Internationalization is not a feature.
It is an architecture.


> 
> Many thanks to you and the i18n WG for taking the time and trouble
> to
> look at our document. The problem of IRI canonicalisation was
> raised by
> Thomas Roessler [1] and Eric P [2] following earlier drafts with
> further
> comments from others - all very welcome. If one thing was clear
> after
> those discussions it's that IRI canonicalisation is a difficult
> thing
> and touches on issues well beyond the scope and expertise of the
> POWDER WG.

It may not be quite *that* difficult, but it needs to be better documented. Individual specs like POWDER shouldn't have to invent it each time.

> 
> Well, we do say just above the bullet point you quote that "If not
> already so encoded, the IRI/URI character string is converted into
> a sequence of bytes using the UTF-8 encoding." 

I... saw that and thought "oh, good, UTF-8", but on second thought...... Are you sure you mean "sequence of bytes" here? Maybe you should say "sequence of Unicode characters" ([sic] code points) instead. The particular Unicode encoding used to encode the characters is a matter for the implementation and the regular expression stuff works just as well if not better with characters.

> >
> > The document also fails to mention a normalization step to ensure
> that the IRI is in
> some Unicode normalization form. If percent-escapes are decoded, we
> theorize that the proper
> thing to do would be to normalize to Form C before parsing into
> tokens.
> This would help ensure
> that tokens are 'include-normalized' (although it would not
> guarantee
> that fact).
> 
> OK, tokenisation refers to the data not the IRI - I'll come to that.

Yes, but you extract IRI components in this section. That's really what I meant.

> >
> > We also note that there are several mentions in this section of
> mapping host parts to lowercase.
> Casefolding is applied to IDNA names, but it is not as simple an
> operation as for ASCII domain names.
> 
> OK, I'm obviously trying to make sure that we don't say anything
> that is
> incorrect or ambiguous so we need to do more here.

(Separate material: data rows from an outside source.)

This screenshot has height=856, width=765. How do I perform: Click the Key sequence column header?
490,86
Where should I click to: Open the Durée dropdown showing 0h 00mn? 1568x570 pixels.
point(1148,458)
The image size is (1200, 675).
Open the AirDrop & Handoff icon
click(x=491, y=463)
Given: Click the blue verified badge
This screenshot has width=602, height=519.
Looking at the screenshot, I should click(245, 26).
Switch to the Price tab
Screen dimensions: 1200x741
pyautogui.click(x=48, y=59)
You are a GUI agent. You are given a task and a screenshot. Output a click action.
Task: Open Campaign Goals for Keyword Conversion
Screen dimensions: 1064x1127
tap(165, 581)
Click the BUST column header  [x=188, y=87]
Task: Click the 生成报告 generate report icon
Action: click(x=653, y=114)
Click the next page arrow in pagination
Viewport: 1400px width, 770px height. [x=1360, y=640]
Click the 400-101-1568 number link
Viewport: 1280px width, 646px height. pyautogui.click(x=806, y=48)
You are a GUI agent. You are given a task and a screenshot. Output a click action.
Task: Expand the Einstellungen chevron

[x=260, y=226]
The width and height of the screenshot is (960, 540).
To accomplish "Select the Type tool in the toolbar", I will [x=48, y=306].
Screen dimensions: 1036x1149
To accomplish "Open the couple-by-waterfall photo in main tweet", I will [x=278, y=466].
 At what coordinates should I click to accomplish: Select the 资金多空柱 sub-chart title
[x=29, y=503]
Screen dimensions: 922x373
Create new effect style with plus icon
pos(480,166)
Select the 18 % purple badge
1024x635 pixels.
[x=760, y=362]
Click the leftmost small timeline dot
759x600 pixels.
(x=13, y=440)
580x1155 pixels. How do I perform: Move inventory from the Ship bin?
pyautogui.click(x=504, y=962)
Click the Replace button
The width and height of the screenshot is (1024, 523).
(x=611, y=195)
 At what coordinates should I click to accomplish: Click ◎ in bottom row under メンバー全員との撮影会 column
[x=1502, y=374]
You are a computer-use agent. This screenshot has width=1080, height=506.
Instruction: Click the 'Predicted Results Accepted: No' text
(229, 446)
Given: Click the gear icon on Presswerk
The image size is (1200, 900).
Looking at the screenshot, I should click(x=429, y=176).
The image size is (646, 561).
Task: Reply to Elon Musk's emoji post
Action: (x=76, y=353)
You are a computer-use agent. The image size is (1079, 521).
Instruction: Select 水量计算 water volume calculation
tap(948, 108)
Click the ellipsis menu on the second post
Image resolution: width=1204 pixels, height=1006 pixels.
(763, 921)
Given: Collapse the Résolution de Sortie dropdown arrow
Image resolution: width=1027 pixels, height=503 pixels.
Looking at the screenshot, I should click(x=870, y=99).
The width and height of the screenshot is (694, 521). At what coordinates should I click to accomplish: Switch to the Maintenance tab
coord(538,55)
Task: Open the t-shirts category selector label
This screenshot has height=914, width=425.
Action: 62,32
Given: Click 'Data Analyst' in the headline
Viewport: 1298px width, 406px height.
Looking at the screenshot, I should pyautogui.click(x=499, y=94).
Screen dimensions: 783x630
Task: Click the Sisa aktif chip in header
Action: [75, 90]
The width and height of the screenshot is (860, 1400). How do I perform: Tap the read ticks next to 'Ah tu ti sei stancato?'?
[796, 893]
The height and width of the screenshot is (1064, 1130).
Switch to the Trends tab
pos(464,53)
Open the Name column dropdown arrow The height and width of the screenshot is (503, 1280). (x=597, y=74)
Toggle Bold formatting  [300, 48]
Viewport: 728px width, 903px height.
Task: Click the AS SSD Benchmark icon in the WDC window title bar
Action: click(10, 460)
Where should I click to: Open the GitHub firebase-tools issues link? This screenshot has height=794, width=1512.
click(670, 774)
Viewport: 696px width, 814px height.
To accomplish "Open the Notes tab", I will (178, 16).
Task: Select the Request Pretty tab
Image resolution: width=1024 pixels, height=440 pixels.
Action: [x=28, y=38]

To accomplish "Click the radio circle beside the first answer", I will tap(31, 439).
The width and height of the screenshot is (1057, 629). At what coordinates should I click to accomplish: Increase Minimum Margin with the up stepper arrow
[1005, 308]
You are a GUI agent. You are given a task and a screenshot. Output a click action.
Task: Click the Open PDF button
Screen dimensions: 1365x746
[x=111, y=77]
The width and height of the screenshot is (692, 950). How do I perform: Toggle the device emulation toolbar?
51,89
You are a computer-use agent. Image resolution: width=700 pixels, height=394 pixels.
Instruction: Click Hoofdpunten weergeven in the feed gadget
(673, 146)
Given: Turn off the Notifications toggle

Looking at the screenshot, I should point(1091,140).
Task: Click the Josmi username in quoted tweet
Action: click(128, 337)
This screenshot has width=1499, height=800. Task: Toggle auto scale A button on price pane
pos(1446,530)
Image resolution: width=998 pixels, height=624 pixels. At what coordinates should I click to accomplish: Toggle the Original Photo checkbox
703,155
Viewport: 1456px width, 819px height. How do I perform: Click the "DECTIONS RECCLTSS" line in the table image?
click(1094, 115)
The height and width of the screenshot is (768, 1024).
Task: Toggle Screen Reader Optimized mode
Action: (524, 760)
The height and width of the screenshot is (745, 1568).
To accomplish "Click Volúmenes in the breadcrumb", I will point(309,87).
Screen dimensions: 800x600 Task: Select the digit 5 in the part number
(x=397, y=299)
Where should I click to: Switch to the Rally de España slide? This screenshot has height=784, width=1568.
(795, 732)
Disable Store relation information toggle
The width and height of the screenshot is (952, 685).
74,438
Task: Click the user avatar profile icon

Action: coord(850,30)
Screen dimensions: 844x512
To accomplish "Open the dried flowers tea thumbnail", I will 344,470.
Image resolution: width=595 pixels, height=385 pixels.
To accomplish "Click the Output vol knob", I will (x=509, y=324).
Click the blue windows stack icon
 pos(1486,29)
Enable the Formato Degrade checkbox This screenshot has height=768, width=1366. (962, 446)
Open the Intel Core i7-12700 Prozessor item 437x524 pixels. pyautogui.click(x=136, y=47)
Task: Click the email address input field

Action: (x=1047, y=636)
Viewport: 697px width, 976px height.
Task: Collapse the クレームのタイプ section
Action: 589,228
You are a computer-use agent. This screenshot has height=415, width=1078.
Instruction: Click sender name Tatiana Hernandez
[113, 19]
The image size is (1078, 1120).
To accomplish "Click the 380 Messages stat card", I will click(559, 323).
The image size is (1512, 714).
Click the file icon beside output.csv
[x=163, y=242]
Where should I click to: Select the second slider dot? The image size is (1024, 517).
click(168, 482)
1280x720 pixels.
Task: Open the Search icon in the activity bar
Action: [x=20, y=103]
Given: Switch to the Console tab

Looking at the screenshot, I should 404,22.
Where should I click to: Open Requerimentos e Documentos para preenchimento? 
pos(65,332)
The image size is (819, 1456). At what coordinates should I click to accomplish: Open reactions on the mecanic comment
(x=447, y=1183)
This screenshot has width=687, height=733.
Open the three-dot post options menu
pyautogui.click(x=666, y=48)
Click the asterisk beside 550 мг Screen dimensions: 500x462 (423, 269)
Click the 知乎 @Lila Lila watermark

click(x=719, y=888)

At present, the
> whole
> section begins thus:
> 
> "Before any IRI or URI matching can take place the following
> canonicalization steps should be applied to the candidate
> resource's IRI
> or URI. These steps are consistent with RFC3986 [URIS], RFC3987
> [IRIS],
> URISpace [URISpace] and XForms [XFORMS]."
> 
> Would this be more appropriate:
> 
> Before any IRI matching can take place the candidate resource's IRI
> should be Fully Normalized to Form C, as defined in Character Model

s/Fully//

> for
> the World Wide Web 1.0: Normalization [CHARMOD] using utf-8. The

s/using utf-8//

> following further steps should then be carried out which are
> consistent
> with RFC3986 [URIS], RFC3987 [IRIS], URISpace [URISpace] and XForms
> [XFORMS].
> 
> AND modify the line about schemes and hosts to say
> 
> The scheme and host are case insensitive but the canonical form of
> both
> *(for ascii characters)* is lower case. Therefore *ascii
> characters* in
> these components in the candidate URI/IRI are normalized to lower
> case.

The non-ASCII characters are also normalized to lowercase (where applicable) during STRINGPREP before Punycode is applied. However, Punycode can encode *any* Unicode character sequence, not just ones that have been stringprepped. 

> 
> 
> Later, in section 2.1.4 which deals with data encoding, we begin by
> saying
> 
> "If not already so encoded, the strings are converted into a
> sequence of
> bytes using the UTF-8 encoding."
> 
> Again, we can extend this a little to say that the data should be
> Fully
> Normalized to Form C.

Again, don't say "fully" and probably not UTF-8.

> 
> >
> > There are other issues related to working with IRIs. As a result
> of examining
> this, we propose to write as soon as practical a guideline document
> that
> will
> be incorporated into Character Model (in [4]) that will help your
> group and
> others to act as a reference for this sort of complex IRI parsing
> in the
> future.
> We would like to know if this will help you and how best to
> coordinate our
> actions with your needs in this area.
> 
> That would certainly be most helpful - passing detail off to the
> experts
> is generally a good idea! My worry is one of process. The CHARMOD
> doc is
>   a working draft dated 2005 - and we're heading for CR this month
> with
> Rec expected by year end (when our charter runs out).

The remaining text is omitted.